◆ **Items from a dataset**:
↓↓↓

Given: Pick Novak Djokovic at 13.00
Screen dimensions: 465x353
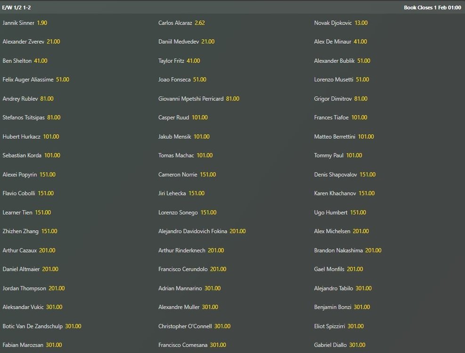Looking at the screenshot, I should click(x=361, y=23).

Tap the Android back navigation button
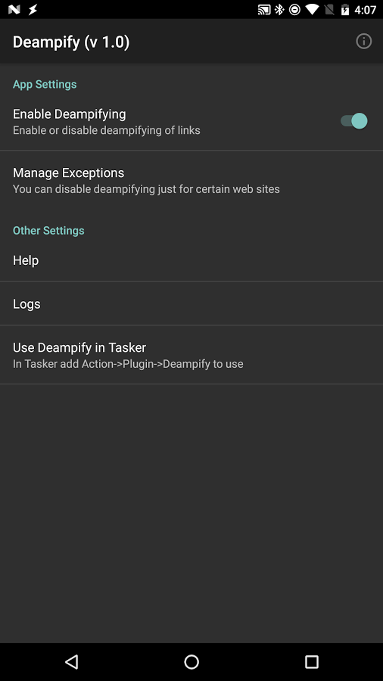(71, 661)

↑↑↑

◆ **Prompt**: All the records need to be printed again exactly as written, though without their pictures.

◆ **Result of the task**:
Given: Pick Novak Djokovic at 13.00
Screen dimensions: 465x353
Looking at the screenshot, I should click(x=361, y=23).

Tap the Android back navigation button
(71, 661)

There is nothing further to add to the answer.